What is the core and why should runners train it?
No, its not just your abs 6 pack muscles, its everything that extends from your diaphragm (right under your chest) all the way to your pelvic floor and wraps around your front, sides, and back. Another Common misconception is that having a six pack mean you have a really strong core, which isn’t actually accurate.
The core is a muscle just like any other muscle in our body. While having a six pack sounds impressive it doesn’t mean your core is strong enough to do what your asking it to do.
Why do i need to train my core for running?
- your core is what stabilizes not only your spine but your hips as well.

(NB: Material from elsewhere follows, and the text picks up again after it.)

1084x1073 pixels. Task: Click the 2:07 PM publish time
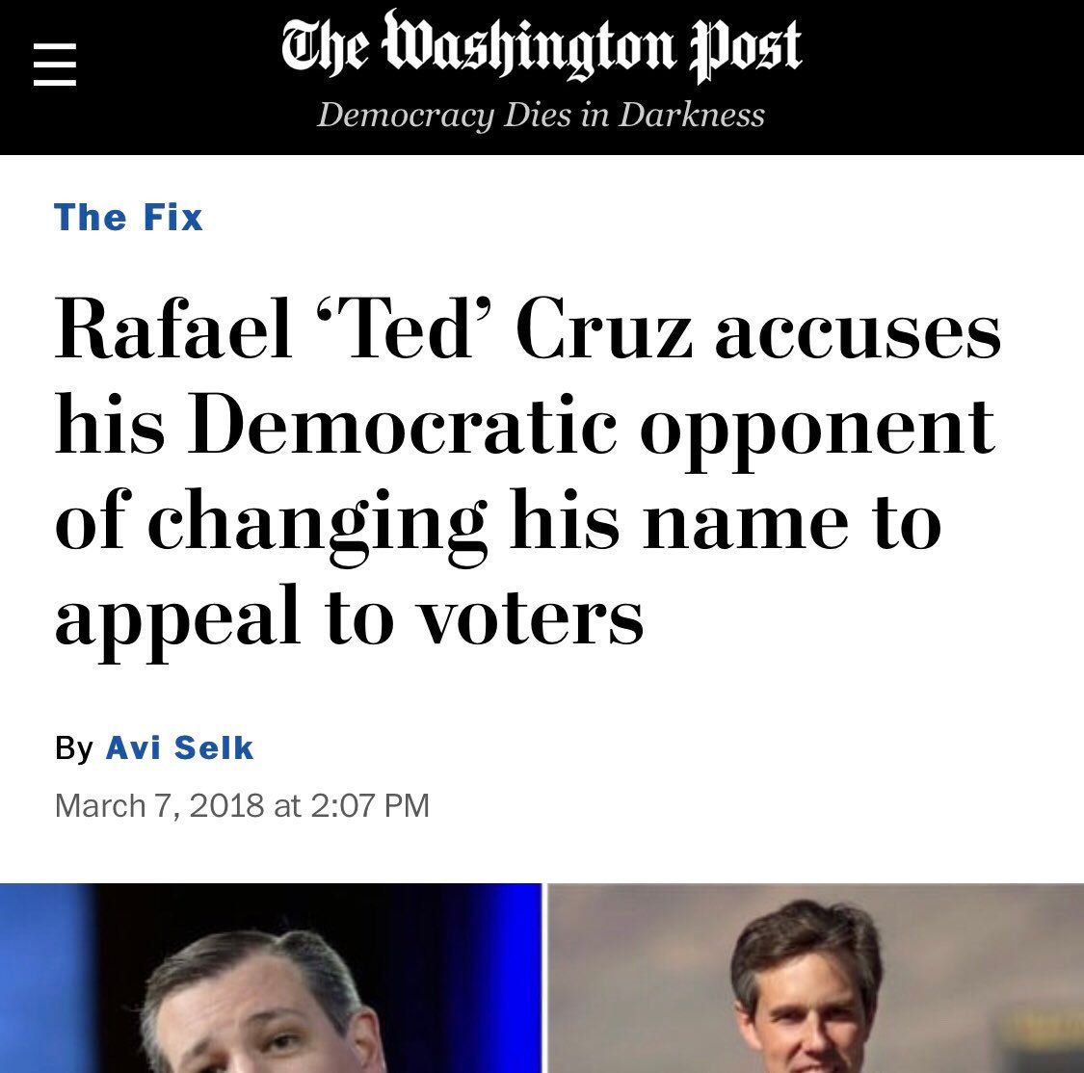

- Imagine trying to run and your hips are shifting all over the place
- this happens because your core isn’t strong enough to hold your hips stable while absorbing the impact from the ground
- the next thing you know is that your hips and back start to feel a little more sore after every run and before long your back is killing you
Now how do train our core in a dynamic way?
Suite case carry with a march:
- what you’ll need:
- a kettlebell, dumbbell, or really just anything heavy
- Hold the kettlebell or whatever object you have in one arm
- making sure your hips are level and shoulder square
- having your hand on your hip can also help prevent leaning one way or the other as well as with balance
Next the march
- while marching in place sounds easy it can actually be performed incorrectly relatively easily
- as your knee raises directly in front of you (not off to the side)
- focus on pointing your toes up as well
- this can be done either statically (standing in one place) or dynamically (walking forward)
This really focuses on showing you how strong your core needs to be for your runs as you’ll definitely be able to feel it. Start with a light weight and if you aren’t feeling anything you can start to add weight.
We recommend either doing its with someone or in front of a mirror as its VERY easy to think your straight but you actually end up leaning way over to one side.